The SEC’s Current Views on Private Equity

Key Takeaways of Marc Wyatt’s Recent Speech

By: Jason E. Brown, Joel Wattenbarger, and Lindsay Rutishauser, Ropes & Gray

As a follow up to last year’s “Spreading Sunshine in Private Equity” speech, in which then-OCIE Director Andrew Bowden stated that the SEC had identified a “lack of transparency” as a pervasive issue in the private equity industry, Marc Wyatt delivered a speech on May 13, 2015, reflecting on progress in the past year as well as identifying likely areas of scrutiny the private equity industry will face in the future. Although the speech has been widely reported, we wanted to highlight particular areas for further review. In this article, we examine the key takeaways from the Wyatt speech, and outline best practices for the private equity industry going forward.

1. Post-Closing Disclosures

Over the past two years, the SEC has focused enforcement actions on purportedly undisclosed fees and expenses charged by private equity sponsors to funds or portfolio companies. While supplemental disclosure of fees and expenses that were not explicitly addressed in a fund’s offering documents may help obviate problems down the line, Wyatt expressed the view that disclosure alone may not be enough. For example, many advisers have responded to the SEC focus on fees and expenses by modifying their responses to Part 2A of Form ADV to disclose certain fees, expenses, and other practices that had not previously been disclosed in detail. Although modifying Form ADV is good practice, Wyatt’s speech suggests that the SEC will not necessarily regard post-closing disclosure of such practices in Form ADV or elsewhere as sufficient. Instead, Wyatt encouraged GPs to affirmatively seek consent from advisory boards or investors for any changes in practices or previously undisclosed fees and expenses.

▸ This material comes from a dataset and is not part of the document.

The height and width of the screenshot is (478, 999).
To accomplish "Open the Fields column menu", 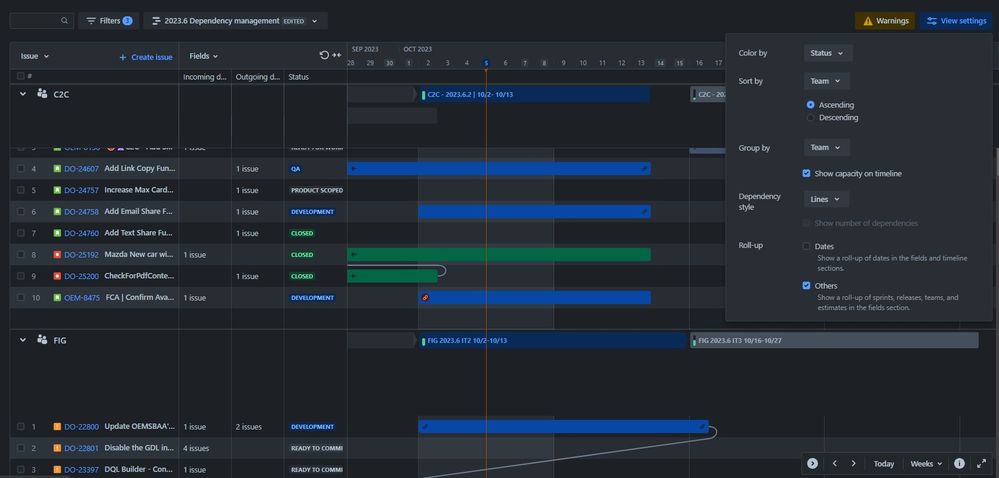I will pyautogui.click(x=204, y=56).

2. Allocation of Co-Investment Opportunities

Wyatt’s speech also suggests that private equity sponsors should make full disclosure of their policy towards allocating co-investment opportunities. Wyatt indicated that prioritizing larger investors when allocating co-investment opportunities is not problematic per se, as long as doing so is disclosed. However, he noted that instead of erring on the side of more disclosure, many sponsors in the industry have responded to SEC scrutiny by saying less about their co-investment policies, on the grounds that if no promises are made, the adviser cannot be held liable. But there is danger in such limited disclosure practice if in fact co-investment promises are made to certain investors orally or through e-mail, with the effect that some investors have been given priority rights to co-investments, unbeknownst to others. According to Wyatt, the SEC has identified instances where fund investors were not made aware that other investors had negotiated priority rights to co-investments, which OCIE views as improper. Although Wyatt did not go so far as to say that an adviser must allocate its co-investments pro-rata or in any other particular manner, he did caution that all investors deserve to know where they stand in the co-investment priority stack.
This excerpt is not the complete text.